Design Museum: Louis Kahn 'The Power of Architecture' (until 12th October 2014)
So it was knowing relatively little about Louis Kahn's (1901-1974) work that I approached the Design Museum's, SE1, latest exhibition. As I have already mentioned, being a different environment to an art gallery allows the exhibition's curator to educate the curious in a thematic way. Exploring the power of Kahn's architectural legacy, we are treated to installations, models and video interviews of the architect's contemporaries. While there are certainly advantages and disadvantages to such an intense, condensed layout, the museum must be commended for its multiple dimensions focusing on the life and work of Louis Kahn. For anyone interested in architecture or becoming an architect, this is a must-see exhibition.
The introductory panel of 'The Power of Architecture' sets up a highly romanticised vision of architectural practice. Phrases such as "choreographic mastery of light", "universal symbolism" and "archaic beauty" inform the viewer that Kahn's work plays a pivotal role in architecture's contemporary state; his buildings, and visions, remain progressive and futuristic. Personally, I am still undecided as to whether I like the taxonomising that occurs within the space, especially as many can be seen to overlap, however it is certainly a sound idea to include 'Science' and 'Community', as not only does it allow the broadest understanding of Kahn's working ethos, but it encompasses museum visitors with a wide range of interests.
Image courtesy of www.archidialog.com
We are immediately introduced to Kahn's background and lifestyle, which is important in understanding the various ways in which he was inspired. A large emphasis is placed on the various cultures he had experienced, despite revealing that the majority of the architect's work was realised in his home town of Philadelphia, Pennsylvania. His 1951 sketch, 'Acropolis, Athens, Greece' focuses less on the minutiae that you would expect from an architect. Instead what the viewer notices is the vibrant use of colour, conveying life, movement and a narrative that expands beyond the physical inertia of the building.

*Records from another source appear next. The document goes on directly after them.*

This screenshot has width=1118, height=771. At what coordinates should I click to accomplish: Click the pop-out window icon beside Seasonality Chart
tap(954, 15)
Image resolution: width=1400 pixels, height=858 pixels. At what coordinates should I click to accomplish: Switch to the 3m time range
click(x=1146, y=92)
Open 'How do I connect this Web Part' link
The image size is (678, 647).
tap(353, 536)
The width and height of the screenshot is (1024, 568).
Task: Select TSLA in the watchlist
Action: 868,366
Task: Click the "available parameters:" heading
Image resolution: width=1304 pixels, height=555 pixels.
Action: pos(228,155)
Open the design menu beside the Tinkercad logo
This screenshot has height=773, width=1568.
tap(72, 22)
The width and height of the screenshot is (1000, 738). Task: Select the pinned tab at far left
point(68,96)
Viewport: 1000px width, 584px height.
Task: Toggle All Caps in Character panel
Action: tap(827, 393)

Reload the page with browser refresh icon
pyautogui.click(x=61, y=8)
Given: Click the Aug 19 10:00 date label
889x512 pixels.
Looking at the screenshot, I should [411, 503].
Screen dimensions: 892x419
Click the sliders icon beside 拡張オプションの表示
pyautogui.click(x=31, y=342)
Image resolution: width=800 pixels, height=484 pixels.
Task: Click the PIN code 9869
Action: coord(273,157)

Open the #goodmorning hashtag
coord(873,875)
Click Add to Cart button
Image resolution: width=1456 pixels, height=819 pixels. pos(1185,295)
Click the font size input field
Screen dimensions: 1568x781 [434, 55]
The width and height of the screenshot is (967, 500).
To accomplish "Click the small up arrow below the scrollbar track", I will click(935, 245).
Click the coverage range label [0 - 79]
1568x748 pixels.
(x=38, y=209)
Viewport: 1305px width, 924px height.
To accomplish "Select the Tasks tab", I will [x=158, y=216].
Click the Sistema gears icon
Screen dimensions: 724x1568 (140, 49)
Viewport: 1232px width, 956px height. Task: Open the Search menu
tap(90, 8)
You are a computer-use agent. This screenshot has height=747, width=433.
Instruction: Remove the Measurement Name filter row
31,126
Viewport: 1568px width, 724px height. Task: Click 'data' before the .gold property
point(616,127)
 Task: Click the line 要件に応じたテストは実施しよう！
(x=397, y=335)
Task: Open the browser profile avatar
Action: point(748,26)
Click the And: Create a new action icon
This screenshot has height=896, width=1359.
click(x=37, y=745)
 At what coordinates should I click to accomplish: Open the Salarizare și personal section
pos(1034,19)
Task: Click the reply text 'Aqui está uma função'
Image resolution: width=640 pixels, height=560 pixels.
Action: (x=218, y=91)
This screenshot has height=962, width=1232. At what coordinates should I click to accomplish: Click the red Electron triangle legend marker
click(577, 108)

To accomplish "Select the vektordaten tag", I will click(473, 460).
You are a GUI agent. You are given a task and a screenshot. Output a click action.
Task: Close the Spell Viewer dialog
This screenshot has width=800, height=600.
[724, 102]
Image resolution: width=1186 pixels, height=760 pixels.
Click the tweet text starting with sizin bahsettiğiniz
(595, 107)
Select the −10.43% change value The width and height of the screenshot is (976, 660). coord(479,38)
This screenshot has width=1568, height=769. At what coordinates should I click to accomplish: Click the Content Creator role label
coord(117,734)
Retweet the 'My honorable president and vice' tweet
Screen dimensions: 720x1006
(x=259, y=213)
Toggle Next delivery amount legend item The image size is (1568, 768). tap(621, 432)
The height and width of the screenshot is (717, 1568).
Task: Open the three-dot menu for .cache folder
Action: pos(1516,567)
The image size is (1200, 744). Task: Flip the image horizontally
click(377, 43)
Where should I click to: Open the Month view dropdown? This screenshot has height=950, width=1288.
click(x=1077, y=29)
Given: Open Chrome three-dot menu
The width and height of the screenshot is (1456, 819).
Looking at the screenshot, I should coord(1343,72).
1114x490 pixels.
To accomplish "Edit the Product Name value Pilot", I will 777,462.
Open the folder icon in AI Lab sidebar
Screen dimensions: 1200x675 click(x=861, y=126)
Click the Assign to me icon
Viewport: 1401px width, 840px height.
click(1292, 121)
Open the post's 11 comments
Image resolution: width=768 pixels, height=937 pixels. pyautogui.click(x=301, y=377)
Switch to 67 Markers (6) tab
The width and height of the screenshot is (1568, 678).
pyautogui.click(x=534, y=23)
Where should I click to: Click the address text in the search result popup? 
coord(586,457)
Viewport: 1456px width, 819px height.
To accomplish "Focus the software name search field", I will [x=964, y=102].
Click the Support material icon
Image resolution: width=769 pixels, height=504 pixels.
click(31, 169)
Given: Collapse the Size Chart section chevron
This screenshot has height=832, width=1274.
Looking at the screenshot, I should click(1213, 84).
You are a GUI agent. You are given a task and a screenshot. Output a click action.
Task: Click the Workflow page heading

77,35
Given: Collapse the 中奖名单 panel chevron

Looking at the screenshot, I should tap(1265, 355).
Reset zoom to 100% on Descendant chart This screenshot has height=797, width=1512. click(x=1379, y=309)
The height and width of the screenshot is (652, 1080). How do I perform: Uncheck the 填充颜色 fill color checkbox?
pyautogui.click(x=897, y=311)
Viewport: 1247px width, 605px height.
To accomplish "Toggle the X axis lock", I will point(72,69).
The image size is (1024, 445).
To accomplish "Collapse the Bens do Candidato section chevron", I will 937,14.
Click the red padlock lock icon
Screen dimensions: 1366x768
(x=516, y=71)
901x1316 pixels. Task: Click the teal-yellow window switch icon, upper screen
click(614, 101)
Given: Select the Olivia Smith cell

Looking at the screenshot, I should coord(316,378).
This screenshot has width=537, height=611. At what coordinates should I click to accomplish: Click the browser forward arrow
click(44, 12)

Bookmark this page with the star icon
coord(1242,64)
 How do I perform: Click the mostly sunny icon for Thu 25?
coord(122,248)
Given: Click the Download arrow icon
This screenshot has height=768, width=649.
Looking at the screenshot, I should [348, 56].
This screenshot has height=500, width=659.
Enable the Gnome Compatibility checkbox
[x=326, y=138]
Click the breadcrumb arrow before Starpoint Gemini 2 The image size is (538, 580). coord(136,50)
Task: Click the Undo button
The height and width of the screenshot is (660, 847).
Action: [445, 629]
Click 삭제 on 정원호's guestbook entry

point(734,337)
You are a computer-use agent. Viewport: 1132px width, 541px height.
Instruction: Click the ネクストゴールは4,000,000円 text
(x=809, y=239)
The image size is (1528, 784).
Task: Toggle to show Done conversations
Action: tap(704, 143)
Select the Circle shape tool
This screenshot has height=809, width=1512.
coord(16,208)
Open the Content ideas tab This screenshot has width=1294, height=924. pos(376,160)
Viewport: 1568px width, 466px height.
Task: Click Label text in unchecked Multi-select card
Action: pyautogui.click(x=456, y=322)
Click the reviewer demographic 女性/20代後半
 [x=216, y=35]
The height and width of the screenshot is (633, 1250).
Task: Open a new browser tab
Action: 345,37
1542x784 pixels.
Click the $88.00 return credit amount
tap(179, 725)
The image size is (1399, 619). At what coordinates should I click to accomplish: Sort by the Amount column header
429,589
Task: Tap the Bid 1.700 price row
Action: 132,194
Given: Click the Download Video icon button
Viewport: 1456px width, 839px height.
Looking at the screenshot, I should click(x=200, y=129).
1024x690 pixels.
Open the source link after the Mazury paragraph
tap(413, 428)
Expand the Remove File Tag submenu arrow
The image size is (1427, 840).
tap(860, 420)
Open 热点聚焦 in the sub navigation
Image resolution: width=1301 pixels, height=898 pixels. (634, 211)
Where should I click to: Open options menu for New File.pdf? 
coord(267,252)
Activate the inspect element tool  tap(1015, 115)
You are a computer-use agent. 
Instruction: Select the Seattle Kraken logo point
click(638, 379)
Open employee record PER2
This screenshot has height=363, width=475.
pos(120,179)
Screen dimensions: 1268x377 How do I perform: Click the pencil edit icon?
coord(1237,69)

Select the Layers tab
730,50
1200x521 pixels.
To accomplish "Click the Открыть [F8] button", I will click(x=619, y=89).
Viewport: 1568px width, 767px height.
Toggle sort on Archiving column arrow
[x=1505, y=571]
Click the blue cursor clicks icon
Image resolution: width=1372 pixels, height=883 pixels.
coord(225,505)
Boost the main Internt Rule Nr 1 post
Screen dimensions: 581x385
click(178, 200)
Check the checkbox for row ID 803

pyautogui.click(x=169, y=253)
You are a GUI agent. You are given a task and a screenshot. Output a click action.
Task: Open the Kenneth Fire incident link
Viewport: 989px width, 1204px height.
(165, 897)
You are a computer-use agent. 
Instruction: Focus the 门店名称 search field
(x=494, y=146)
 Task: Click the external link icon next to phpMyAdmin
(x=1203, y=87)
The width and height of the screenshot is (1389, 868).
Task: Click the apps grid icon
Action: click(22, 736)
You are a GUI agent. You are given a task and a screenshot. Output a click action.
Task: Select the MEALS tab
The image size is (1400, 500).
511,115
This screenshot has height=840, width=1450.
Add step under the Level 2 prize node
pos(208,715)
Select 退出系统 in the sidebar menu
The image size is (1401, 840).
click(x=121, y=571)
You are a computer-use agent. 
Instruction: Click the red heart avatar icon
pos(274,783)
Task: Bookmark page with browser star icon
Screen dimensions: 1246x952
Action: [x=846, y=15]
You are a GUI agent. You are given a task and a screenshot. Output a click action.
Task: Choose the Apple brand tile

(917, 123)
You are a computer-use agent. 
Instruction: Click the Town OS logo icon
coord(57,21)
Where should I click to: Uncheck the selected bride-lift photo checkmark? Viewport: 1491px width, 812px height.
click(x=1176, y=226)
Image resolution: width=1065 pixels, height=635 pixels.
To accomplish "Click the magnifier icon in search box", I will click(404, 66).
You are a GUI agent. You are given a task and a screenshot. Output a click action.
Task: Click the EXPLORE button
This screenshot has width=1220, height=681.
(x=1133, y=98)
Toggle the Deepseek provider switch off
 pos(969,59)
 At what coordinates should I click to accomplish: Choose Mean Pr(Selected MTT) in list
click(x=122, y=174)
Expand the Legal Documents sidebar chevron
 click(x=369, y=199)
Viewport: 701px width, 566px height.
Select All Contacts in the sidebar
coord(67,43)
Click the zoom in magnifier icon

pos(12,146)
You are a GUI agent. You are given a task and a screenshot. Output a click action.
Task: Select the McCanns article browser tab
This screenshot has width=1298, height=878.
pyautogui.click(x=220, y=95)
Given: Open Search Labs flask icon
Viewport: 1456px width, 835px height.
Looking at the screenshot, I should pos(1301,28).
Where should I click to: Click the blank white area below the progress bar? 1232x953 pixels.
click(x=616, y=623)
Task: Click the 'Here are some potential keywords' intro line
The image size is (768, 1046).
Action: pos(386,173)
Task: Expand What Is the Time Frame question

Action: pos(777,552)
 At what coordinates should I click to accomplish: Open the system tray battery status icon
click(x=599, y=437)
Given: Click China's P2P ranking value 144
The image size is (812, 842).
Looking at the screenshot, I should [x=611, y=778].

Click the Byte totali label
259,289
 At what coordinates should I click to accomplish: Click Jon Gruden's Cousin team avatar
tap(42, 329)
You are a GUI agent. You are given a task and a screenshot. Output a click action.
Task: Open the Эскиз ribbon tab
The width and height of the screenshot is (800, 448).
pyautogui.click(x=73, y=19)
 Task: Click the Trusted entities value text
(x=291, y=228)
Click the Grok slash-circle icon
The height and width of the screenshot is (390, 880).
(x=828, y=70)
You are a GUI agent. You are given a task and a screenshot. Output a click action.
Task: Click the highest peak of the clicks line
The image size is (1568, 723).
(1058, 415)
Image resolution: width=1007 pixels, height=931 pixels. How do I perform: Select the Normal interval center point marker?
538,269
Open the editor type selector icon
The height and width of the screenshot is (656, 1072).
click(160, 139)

With my own special interest in community arts, I found the digitisation of Kahn and Oskar Stonorov's 1944 'You and Your Neighbourhood' proposal to be exciting, on a level that is highly politically minded. The pair were passionate about post-war housing and outlined several 'neighbourhood needs', which certainly allows the viewer to reflect on what they would compile for a list of their own and how their own local community compares. Having been written on the brink of post-modernity, it is certainly enlightening to read "streets should serve homes primarily, not traffic". Bringing back a sense of intimacy and community just before the end of the Second World War was clearly a priority, with one of my favourite phrases from the proposal: "social growth and neighbourly cohesion", which makes it sound on the borderline of a Marxist manifesto. Although naturally it is a different situation for housing, it does alert us to how little we know about the politics of the contemporary architecture here in London; much of it is down to speculation.
So, walking through the exhibition we encounter the various categories that have been put into place by the curatorial team; fortunately, most of this is also chronological. Although it is easy to find the exhibition as a whole rather intense, (possibly not my first choice for visitors under fifteen years old) the warmth of the museum feel returns and we are informed and intrigued throughout. Many events and exhibitions are upcoming on the subject of architecture, and the Design Museum's contribution is one that certainly has me excited for what is yet to come.